My understanding is that handyman specials, where the park sells beat up trailers for very cheap to tenants who want to fix them up, are generally a bad idea. You tend to attract dirt poor tenants who are desperate for some place to live and don’t want to actually fix it up, plus you have to be concerned about violating laws regarding the sale of unsafe housing.

Right now I have 7 beat up trailers in the new park I purchased and have had many inquiries about purchasing the homes via a handyman special. I was thinking of offering the following (fairly ungenerous terms):

-If the applicant passes the resident screening process, the applicant can then put down $200 and get an option to purchase the house after they have fixed it up. After paying their $200 deposit, they have 60 days to work on the house and to get it to meet minimum habitability standards. They do not have title to the house, and any overnight stays in the house are considered trespassing and grounds for arrest. After full repair of the house, they can pay $100 to exercise the option and purchase the house with clear title.
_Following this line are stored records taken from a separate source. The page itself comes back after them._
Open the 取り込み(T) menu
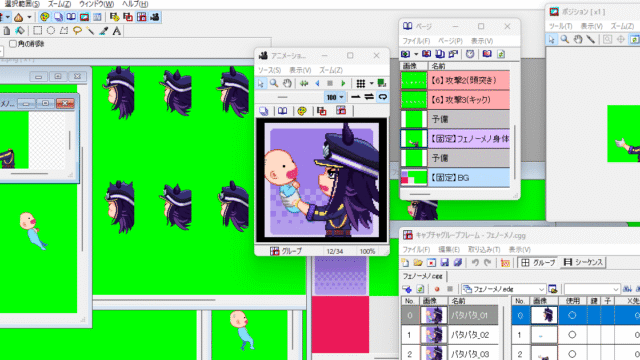The image size is (640, 360). coord(484,249)
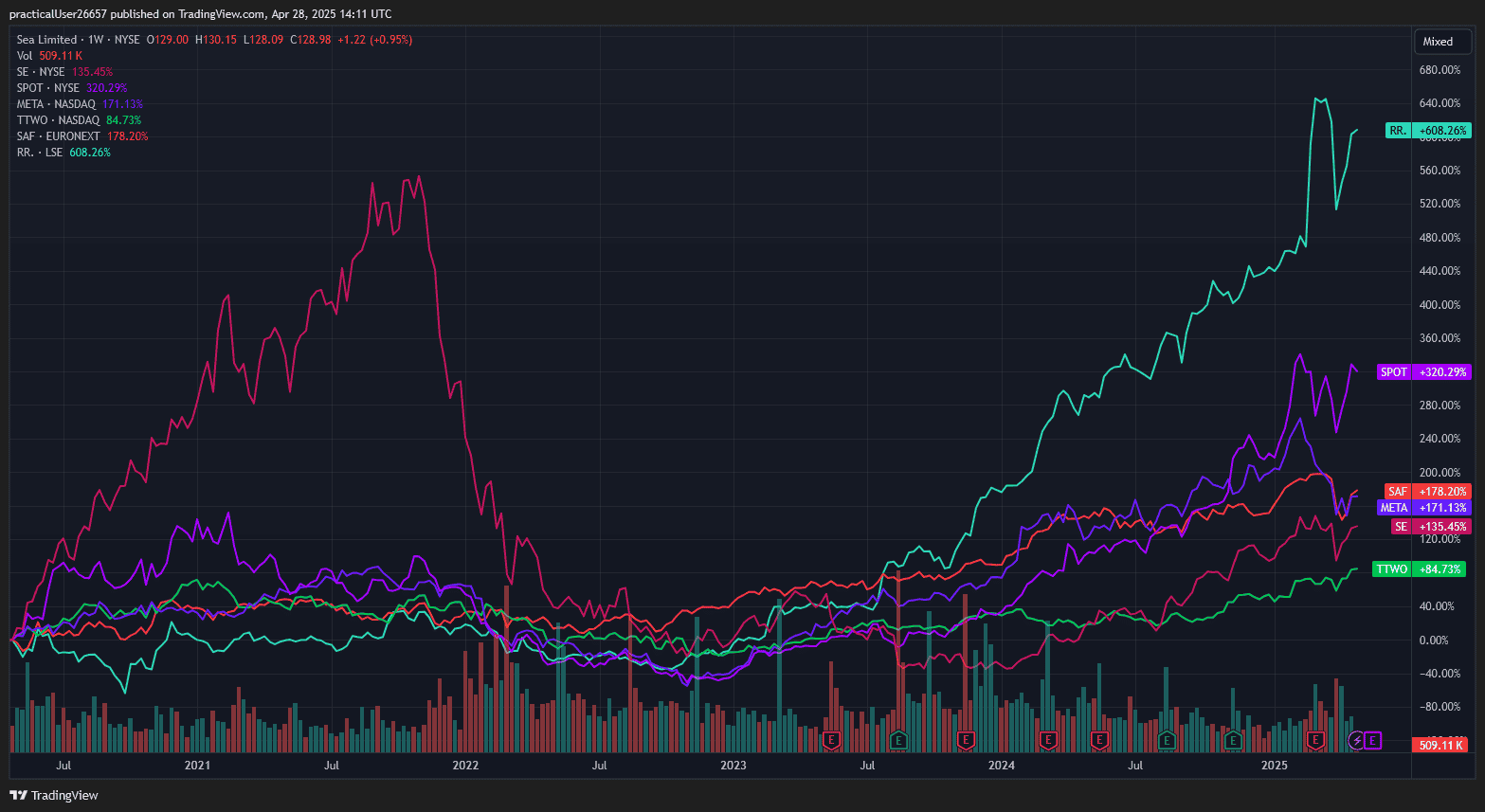Click the earnings marker below the Jul 2024 label

1165,740
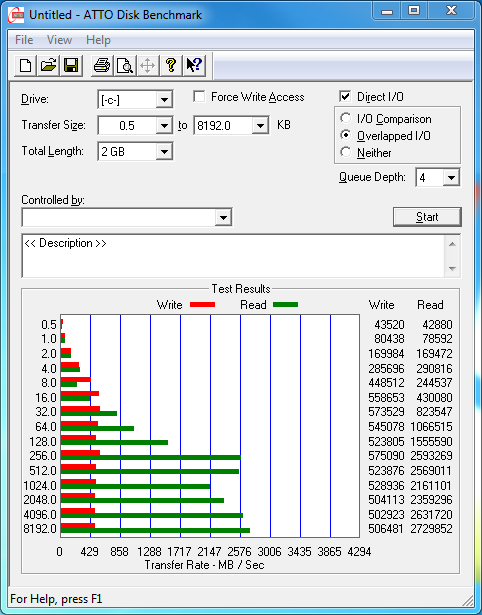482x615 pixels.
Task: Open Print Preview magnifier icon
Action: point(125,66)
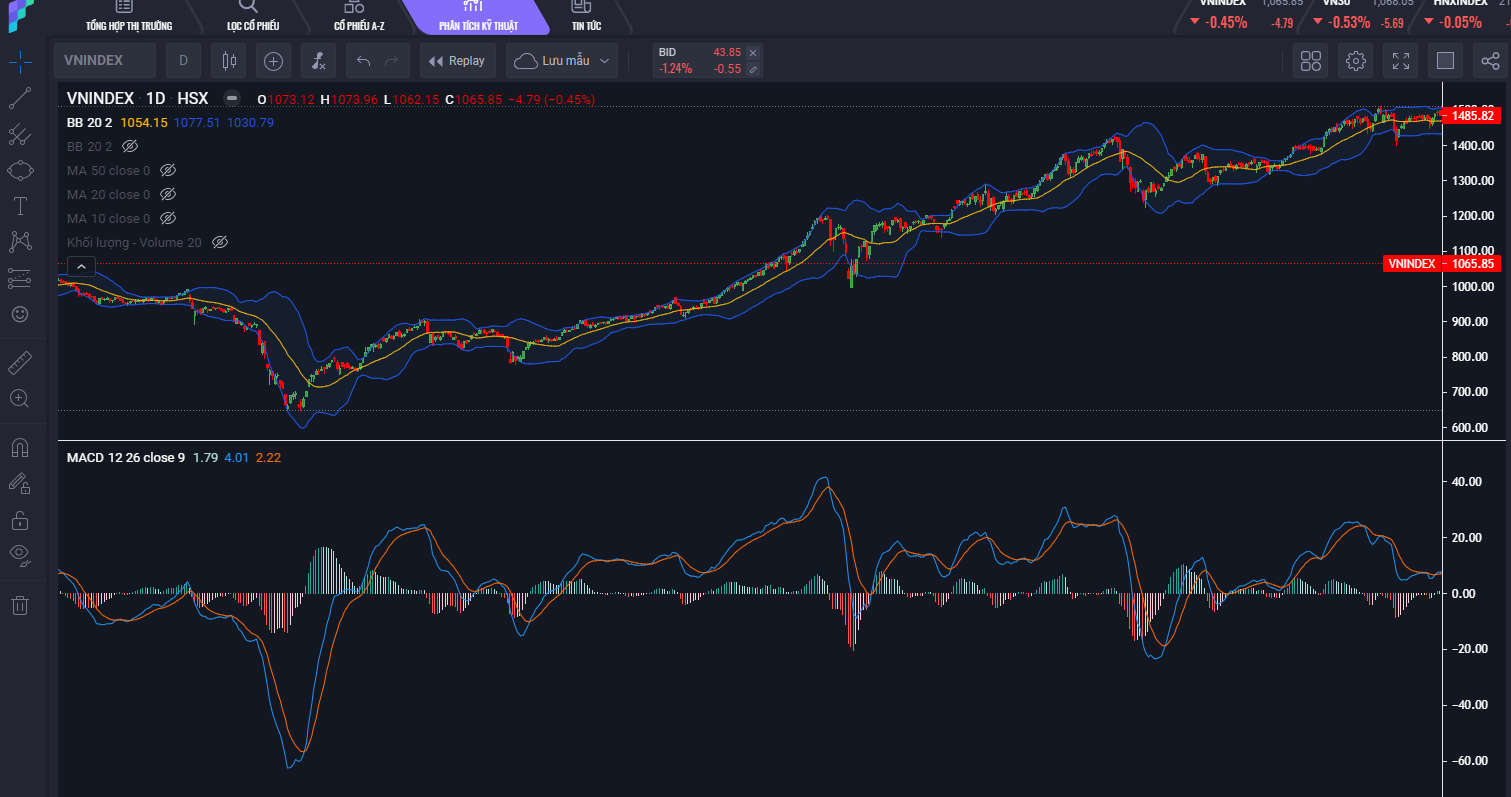Viewport: 1511px width, 797px height.
Task: Open the Lưu mẫu dropdown
Action: (x=561, y=61)
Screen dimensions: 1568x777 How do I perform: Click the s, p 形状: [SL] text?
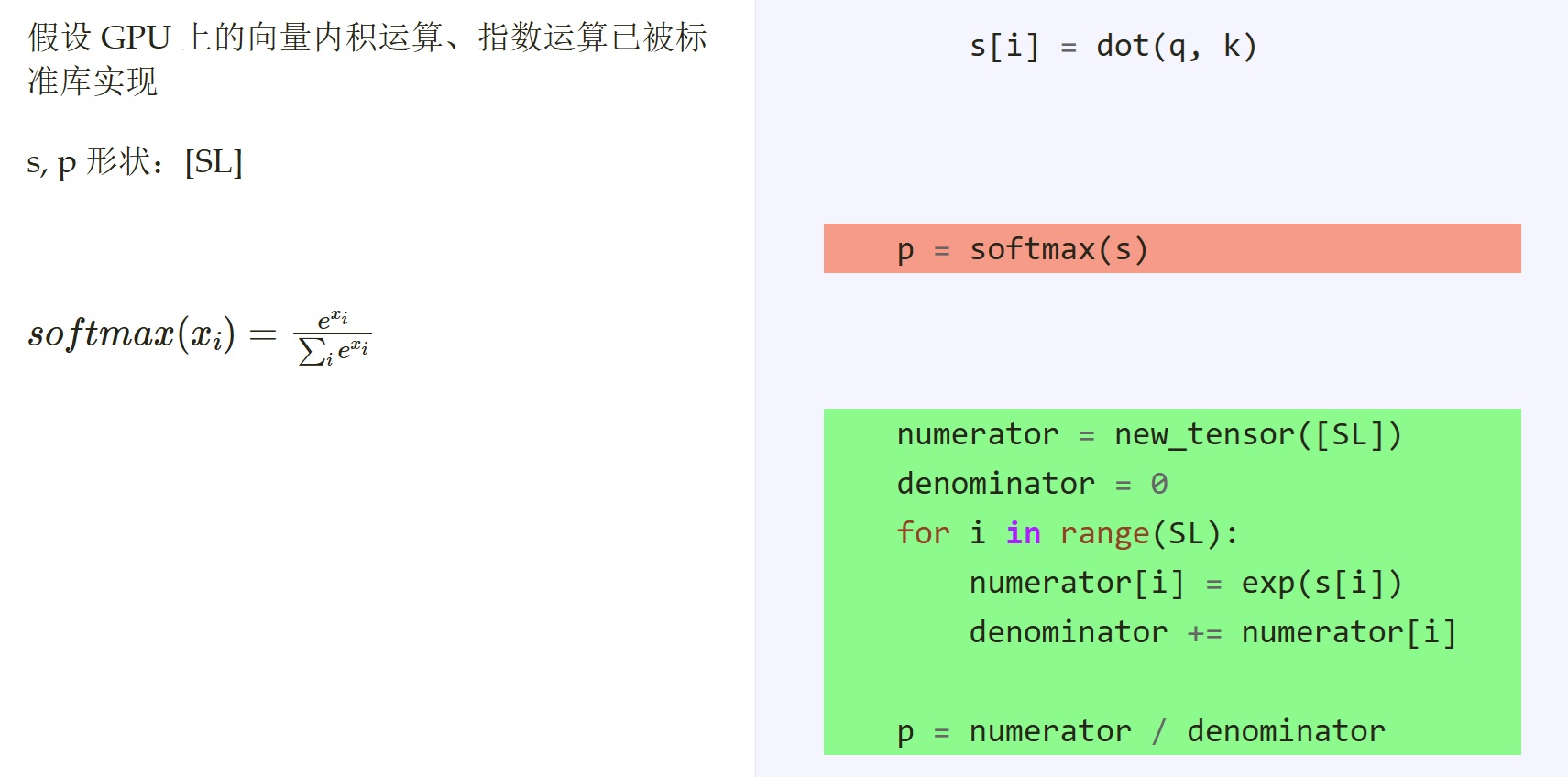pyautogui.click(x=135, y=162)
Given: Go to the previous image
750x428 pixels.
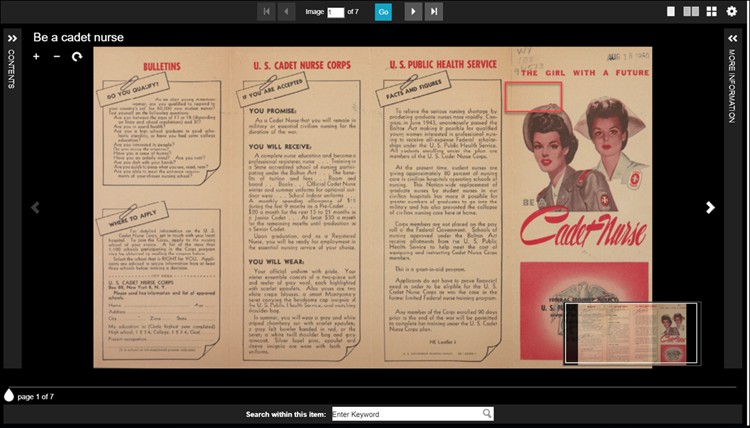Looking at the screenshot, I should (288, 11).
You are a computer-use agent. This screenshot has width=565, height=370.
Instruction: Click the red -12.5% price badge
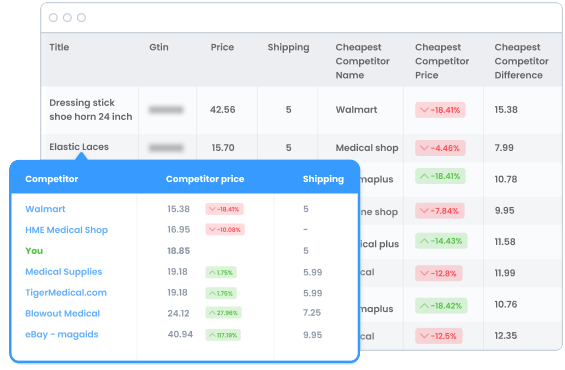tap(439, 336)
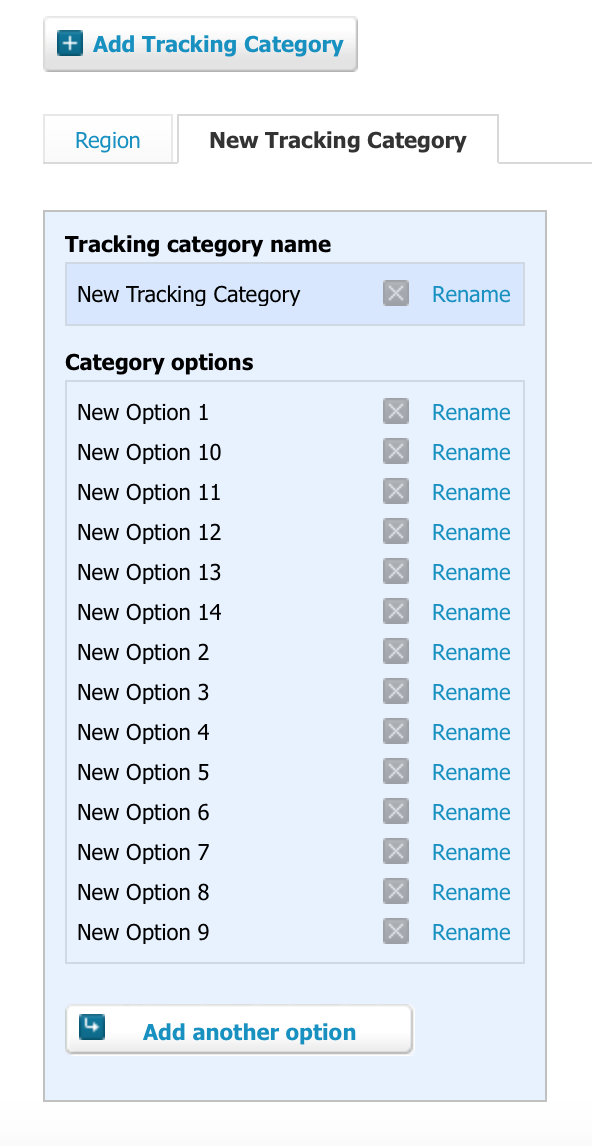Select the New Option 7 row text
Image resolution: width=592 pixels, height=1146 pixels.
pyautogui.click(x=143, y=852)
Does the above look reasonable, or just a head ache not even worth bothering with? I don’t know if a tenant would ever agree to unfavorable terms like these anyway.


#2

We have had mixed results with a similar strategy. We usually do a 12 month contract for $100/month and waive the first 2 or 3 months lot rent while they are fixing the home. Your strategy will depend on how many homes you have backlogged, market demand, and if you have good rehb guys who could turn the homes quicker than doing the handyman deals. You also have the issue of construction trash in the yards while they are rehabbing. Dumpsters and trash hauling can get very expensive. Overall I would say, just fix them up with your own crew for retail sale or rental.